MATERIAL FOR THE TASK Block Start

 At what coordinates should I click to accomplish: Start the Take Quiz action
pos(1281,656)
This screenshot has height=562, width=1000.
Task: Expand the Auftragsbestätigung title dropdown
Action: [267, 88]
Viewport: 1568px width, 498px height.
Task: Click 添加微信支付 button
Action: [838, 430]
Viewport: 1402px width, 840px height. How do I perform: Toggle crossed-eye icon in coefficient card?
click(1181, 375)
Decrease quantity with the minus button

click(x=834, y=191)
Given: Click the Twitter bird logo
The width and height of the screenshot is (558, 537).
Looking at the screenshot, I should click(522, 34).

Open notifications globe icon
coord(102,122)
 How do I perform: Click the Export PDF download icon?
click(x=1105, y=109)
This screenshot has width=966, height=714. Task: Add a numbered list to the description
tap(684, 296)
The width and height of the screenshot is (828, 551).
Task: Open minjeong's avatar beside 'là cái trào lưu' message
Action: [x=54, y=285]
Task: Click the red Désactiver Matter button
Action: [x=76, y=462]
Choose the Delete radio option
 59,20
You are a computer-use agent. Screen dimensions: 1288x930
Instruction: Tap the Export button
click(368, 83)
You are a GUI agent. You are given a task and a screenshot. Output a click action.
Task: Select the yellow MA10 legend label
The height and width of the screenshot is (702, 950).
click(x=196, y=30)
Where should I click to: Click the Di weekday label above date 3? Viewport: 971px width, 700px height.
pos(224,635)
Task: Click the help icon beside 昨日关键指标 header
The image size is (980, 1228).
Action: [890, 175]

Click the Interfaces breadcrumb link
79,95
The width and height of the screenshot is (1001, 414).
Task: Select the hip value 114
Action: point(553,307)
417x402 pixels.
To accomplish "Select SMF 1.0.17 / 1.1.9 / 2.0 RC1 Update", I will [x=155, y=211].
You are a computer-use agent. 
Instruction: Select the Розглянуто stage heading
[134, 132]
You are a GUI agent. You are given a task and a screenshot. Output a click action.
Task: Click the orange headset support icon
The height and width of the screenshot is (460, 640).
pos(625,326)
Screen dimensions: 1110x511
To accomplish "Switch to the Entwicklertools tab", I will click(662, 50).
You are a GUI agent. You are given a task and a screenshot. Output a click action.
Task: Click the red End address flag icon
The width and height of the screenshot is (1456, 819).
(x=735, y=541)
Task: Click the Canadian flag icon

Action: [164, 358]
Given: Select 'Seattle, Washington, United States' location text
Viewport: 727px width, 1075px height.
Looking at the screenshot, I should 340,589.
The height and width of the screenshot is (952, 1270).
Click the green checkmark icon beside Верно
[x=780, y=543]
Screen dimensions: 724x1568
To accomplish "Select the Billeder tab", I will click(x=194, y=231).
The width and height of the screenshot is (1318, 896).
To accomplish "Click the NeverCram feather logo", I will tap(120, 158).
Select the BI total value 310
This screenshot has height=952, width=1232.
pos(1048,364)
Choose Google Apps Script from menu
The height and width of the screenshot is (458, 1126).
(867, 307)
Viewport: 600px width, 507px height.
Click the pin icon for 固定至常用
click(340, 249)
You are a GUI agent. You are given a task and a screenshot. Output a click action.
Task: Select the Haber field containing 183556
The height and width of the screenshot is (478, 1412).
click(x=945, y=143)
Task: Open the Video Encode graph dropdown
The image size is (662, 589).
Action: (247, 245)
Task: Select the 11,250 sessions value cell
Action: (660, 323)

MATERIAL FOR THE TASK Block End

▶ **WORK TO COMPLETE**: A verbatim copy of every entry is needed.

▶ **THE COMPLETED TASK**:
 At what coordinates should I click to accomplish: Start the Take Quiz action
pos(1281,656)
This screenshot has height=562, width=1000.
Task: Expand the Auftragsbestätigung title dropdown
Action: [267, 88]
Viewport: 1568px width, 498px height.
Task: Click 添加微信支付 button
Action: [838, 430]
Viewport: 1402px width, 840px height. How do I perform: Toggle crossed-eye icon in coefficient card?
click(1181, 375)
Decrease quantity with the minus button

click(x=834, y=191)
Given: Click the Twitter bird logo
The width and height of the screenshot is (558, 537).
Looking at the screenshot, I should click(522, 34).

Open notifications globe icon
coord(102,122)
 How do I perform: Click the Export PDF download icon?
click(x=1105, y=109)
This screenshot has width=966, height=714. Task: Add a numbered list to the description
tap(684, 296)
The width and height of the screenshot is (828, 551).
Task: Open minjeong's avatar beside 'là cái trào lưu' message
Action: [x=54, y=285]
Task: Click the red Désactiver Matter button
Action: [x=76, y=462]
Choose the Delete radio option
 59,20
You are a computer-use agent. Screen dimensions: 1288x930
Instruction: Tap the Export button
click(368, 83)
You are a GUI agent. You are given a task and a screenshot. Output a click action.
Task: Select the yellow MA10 legend label
The height and width of the screenshot is (702, 950).
click(x=196, y=30)
Where should I click to: Click the Di weekday label above date 3? Viewport: 971px width, 700px height.
pos(224,635)
Task: Click the help icon beside 昨日关键指标 header
The image size is (980, 1228).
Action: [890, 175]

Click the Interfaces breadcrumb link
79,95
The width and height of the screenshot is (1001, 414).
Task: Select the hip value 114
Action: point(553,307)
417x402 pixels.
To accomplish "Select SMF 1.0.17 / 1.1.9 / 2.0 RC1 Update", I will [x=155, y=211].
You are a computer-use agent. 
Instruction: Select the Розглянуто stage heading
[134, 132]
You are a GUI agent. You are given a task and a screenshot. Output a click action.
Task: Click the orange headset support icon
The height and width of the screenshot is (460, 640).
pos(625,326)
Screen dimensions: 1110x511
To accomplish "Switch to the Entwicklertools tab", I will click(662, 50).
You are a GUI agent. You are given a task and a screenshot. Output a click action.
Task: Click the red End address flag icon
The width and height of the screenshot is (1456, 819).
(x=735, y=541)
Task: Click the Canadian flag icon

Action: [164, 358]
Given: Select 'Seattle, Washington, United States' location text
Viewport: 727px width, 1075px height.
Looking at the screenshot, I should 340,589.
The height and width of the screenshot is (952, 1270).
Click the green checkmark icon beside Верно
[x=780, y=543]
Screen dimensions: 724x1568
To accomplish "Select the Billeder tab", I will click(x=194, y=231).
The width and height of the screenshot is (1318, 896).
To accomplish "Click the NeverCram feather logo", I will tap(120, 158).
Select the BI total value 310
This screenshot has height=952, width=1232.
pos(1048,364)
Choose Google Apps Script from menu
The height and width of the screenshot is (458, 1126).
(867, 307)
Viewport: 600px width, 507px height.
Click the pin icon for 固定至常用
click(340, 249)
You are a GUI agent. You are given a task and a screenshot. Output a click action.
Task: Select the Haber field containing 183556
The height and width of the screenshot is (478, 1412).
click(x=945, y=143)
Task: Open the Video Encode graph dropdown
The image size is (662, 589).
Action: (247, 245)
Task: Select the 11,250 sessions value cell
Action: (660, 323)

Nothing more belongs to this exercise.